I'm breaking the importer up into parts by data type (users, categories, discussions, etc) and making it as modular as possible. I have to make some decisions about which data to bring along and which to cull. For now, I'm focusing on the core of vBulletin. Stuff like Albums I'm just not interested in worrying about presently. I can always add more later. My priorities are:
Unless I'm not reading the documentation correctly, Garden's models depend on single values going into each database field. All the validation, etc. depends on the table's structure. If I start grabbing all the values and serializing them into an ever-growing array, it means you wouldn't be able to use a lot of Garden's functionality when building addons (or creating the importer) which seems self-defeating.
Am I mistaken? Do you have a reason you'd prefer a serialized array?
First of all, thanks for making a go of this!
Second, take a look at the Vanilla 1 to Vanilla 2 import script. It's kind of broken from a front-end perspective, but it should give you a good idea of how we're tackling that problem for Vanilla. It is in /applications/garden/controllers/import.php
Third, you can add columns to the user table if you want, but serializing the data is a decent option as well that requires far less effort. There is an "Attributes" field on the user table that takes all of that serialized data. You just need to pull the data already in that table out, unserialize it to an array using Format::Unserialize($Data), then add your values to it, then serialize it again with Format::Serialize($Data), and save it back into the Attributes field for that user.

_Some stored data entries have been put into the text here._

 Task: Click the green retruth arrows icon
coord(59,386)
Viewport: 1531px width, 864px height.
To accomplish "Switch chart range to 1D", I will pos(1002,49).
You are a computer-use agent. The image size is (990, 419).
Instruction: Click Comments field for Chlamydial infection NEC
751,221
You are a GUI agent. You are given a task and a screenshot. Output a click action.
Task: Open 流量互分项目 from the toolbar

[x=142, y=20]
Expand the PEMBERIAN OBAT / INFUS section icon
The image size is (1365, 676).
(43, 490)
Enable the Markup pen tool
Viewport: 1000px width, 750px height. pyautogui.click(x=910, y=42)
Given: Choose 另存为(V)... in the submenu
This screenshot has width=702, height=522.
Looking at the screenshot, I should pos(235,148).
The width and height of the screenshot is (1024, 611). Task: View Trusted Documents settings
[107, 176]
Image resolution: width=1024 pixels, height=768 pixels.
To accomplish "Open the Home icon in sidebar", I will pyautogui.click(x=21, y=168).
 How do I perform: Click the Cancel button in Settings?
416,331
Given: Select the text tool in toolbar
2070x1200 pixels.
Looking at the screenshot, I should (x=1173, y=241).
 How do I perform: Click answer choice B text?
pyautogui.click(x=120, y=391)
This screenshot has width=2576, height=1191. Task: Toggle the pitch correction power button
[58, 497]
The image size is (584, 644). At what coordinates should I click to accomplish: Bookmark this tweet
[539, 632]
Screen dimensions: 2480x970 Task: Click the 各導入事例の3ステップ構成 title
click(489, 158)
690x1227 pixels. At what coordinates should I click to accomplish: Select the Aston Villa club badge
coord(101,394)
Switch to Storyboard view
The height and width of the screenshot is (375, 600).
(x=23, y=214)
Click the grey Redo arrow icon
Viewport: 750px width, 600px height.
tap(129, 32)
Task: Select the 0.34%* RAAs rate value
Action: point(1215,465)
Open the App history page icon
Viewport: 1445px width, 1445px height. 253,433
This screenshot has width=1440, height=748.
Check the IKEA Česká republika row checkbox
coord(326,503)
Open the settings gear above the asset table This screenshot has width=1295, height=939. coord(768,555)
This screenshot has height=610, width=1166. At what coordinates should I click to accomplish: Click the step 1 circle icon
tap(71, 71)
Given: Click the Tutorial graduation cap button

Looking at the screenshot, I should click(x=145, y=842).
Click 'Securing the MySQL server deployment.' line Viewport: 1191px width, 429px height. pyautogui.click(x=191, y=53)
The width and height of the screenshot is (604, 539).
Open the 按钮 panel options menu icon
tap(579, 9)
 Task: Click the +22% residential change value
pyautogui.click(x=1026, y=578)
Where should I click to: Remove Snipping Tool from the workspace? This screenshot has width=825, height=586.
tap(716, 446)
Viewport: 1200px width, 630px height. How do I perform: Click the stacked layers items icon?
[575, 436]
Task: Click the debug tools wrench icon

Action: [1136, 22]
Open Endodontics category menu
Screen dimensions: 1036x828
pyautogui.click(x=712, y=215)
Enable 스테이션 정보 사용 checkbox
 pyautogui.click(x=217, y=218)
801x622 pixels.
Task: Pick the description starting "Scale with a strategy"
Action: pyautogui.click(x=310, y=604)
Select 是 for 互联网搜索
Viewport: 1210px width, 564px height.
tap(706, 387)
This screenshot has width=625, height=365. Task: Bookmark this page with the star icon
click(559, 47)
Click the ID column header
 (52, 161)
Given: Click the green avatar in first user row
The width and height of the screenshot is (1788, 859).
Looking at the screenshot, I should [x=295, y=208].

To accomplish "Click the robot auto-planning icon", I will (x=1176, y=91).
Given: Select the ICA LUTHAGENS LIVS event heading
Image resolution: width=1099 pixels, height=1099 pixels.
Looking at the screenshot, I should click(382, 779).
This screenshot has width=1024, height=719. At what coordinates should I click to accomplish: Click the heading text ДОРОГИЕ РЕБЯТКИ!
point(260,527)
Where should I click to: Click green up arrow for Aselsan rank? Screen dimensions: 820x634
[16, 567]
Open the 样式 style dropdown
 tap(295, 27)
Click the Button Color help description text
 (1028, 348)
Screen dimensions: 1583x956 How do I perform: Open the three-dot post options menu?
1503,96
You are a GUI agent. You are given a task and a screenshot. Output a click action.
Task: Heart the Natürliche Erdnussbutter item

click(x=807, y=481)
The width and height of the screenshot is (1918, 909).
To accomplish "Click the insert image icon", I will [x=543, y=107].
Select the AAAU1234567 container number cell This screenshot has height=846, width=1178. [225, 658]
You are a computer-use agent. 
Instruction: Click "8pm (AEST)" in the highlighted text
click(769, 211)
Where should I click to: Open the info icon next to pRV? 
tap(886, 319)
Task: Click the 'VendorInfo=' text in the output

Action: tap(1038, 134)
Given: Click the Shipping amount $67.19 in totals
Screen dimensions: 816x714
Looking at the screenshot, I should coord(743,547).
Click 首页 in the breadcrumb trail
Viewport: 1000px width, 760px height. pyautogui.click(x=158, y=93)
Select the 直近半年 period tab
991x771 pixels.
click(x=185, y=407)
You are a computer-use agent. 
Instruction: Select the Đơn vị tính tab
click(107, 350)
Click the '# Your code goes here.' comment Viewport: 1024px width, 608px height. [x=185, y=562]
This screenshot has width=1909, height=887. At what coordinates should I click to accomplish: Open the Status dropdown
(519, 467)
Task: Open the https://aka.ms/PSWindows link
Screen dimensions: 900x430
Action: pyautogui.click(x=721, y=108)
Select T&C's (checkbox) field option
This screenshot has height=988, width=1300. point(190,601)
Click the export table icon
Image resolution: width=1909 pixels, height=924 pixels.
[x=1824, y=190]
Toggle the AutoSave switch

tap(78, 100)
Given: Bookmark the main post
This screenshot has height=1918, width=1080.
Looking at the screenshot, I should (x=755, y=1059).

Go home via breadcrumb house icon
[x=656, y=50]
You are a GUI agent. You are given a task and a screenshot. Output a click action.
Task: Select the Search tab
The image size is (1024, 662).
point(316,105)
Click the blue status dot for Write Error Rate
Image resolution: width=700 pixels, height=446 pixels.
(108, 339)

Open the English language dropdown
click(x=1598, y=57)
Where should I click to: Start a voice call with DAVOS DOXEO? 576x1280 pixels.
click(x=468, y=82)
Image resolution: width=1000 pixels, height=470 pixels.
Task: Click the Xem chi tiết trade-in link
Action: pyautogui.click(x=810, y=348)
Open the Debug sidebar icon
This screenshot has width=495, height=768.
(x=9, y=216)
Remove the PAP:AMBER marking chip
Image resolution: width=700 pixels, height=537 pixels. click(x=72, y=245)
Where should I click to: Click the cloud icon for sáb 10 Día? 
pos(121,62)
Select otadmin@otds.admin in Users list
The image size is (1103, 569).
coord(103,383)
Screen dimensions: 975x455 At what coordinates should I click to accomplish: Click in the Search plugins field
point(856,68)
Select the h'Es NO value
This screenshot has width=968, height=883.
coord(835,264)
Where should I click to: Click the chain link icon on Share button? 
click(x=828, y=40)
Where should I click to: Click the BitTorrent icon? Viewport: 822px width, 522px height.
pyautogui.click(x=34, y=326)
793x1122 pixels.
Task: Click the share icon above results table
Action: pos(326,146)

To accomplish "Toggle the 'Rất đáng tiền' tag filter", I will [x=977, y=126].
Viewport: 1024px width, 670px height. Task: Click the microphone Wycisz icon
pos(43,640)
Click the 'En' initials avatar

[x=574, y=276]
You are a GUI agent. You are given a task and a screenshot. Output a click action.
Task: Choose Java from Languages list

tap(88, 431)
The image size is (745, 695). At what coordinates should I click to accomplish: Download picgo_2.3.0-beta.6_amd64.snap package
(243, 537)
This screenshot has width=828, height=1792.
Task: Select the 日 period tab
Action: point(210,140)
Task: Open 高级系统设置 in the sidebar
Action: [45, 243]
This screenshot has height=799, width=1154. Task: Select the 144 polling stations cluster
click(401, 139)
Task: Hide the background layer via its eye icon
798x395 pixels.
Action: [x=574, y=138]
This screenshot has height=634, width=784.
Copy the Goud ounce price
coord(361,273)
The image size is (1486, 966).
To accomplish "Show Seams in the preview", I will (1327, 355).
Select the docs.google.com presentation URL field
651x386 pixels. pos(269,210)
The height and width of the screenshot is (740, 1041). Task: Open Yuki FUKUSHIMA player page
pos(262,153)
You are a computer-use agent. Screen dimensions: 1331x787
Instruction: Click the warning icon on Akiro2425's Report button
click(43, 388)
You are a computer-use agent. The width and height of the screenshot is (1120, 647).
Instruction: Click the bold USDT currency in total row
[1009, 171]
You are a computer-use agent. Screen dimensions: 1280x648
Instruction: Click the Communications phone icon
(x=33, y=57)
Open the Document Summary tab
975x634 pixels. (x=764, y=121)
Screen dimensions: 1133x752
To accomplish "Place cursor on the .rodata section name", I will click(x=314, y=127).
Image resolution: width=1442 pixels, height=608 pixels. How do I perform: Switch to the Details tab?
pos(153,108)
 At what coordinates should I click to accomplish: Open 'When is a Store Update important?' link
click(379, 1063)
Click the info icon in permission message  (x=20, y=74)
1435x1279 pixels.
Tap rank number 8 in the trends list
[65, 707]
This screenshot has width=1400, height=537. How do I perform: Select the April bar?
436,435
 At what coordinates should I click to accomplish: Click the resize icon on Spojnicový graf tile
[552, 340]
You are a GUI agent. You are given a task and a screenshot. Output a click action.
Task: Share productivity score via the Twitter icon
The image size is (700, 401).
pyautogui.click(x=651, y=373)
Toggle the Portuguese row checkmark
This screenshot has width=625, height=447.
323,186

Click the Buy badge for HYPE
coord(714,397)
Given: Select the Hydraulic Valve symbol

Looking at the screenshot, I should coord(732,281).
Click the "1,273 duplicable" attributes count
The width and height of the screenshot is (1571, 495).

One big problem you're going to run into is password encryption differences. Vanilla does encryption one way, and vBulletin does it another way (I don't know how vBulletin does it, actually, but I'd be very interested to know). This means that when Vanilla tries to authenticate users with the vBulletin encrypted password, it's going to assume the Vanilla encryption was used and fail to authenticate.
I have an idea for how to handle this, but it requires understanding how vBulletin encrypts those passwords. So, please pass along that info if you have it, and @Todd or I will help out with that part of the process.
@mark - It is but really could do with a nice example. You can do transforms of the type:
copy :realname, :LastName
transform (:LastName) { |n,v,r| v.split(/[\s]+/)[1] }
which does assume that the real name has only two parts separated by some space. Mostly, that will be true. I think you could do something with passwords as well. All that matters is that you can decrypt them and re-encrypt them via ruby.
@Mark, yup, I was thinking about that encryption problem.
vBulletin stores passwords in the database thusly: md5(md5(password) . salt) //EDIT: corrected Dec 8 '09//
and in cookies thusly: md5(ENCRYPTED_PASS . COOKIE_SALT)
where ENCRYPTED_PASS is the value stored in the database, and COOKIE_SALT is a unique value to each vBulletin installation (defined in /path/to/vbulletin/includes/functions.php).
My first thought was it would be necessary to bring along the encrypted password in a new field and add a plugin that transfers the password at each users' first login after the migration.
//edit: I forgot the COOKIE_SALT is actually just the license number (mine is 7 numbers followed by a single letter). It's in almost every PHP file as a comment on the fourth line in this format:
|| # vBulletin 3.8.1 Patch Level 1 - Licence Number 1111111a
@Mark thanks for pointing out the Vanilla importer. Hadn't thought of that (dur).
You really think the edit process being unserialize->change->serialize is easier than just having a UserMeta table and editing values directly? The developer in me likes that serializing packs it all in one place very efficiently, but the designer in me hates out-of-control arrays that make the database more confusing and adds a step to every edit.
//edit: I guess this is how I feel about my experience with both so far: vBulletin uses serialized arrays EVERYWHERE and it's a pain (especially for novice devs) to get basic info out of it. You have to unserialize it just to figure out if it's even the info you were looking for. Wordpress uses a key-based UserMeta table and it's always felt super-simple to get info out of it. You can open the table in phpmyadmin and ta-da! it all becomes clear.
@Lincoln
> Am I mistaken?
No, You are correct.
> Do you have a reason you'd prefer a serialized array?
Yes, I have two.
1. Allow ANY "field-value" pair (auto garden's validation model of your fields will be restricted your table structure/columns).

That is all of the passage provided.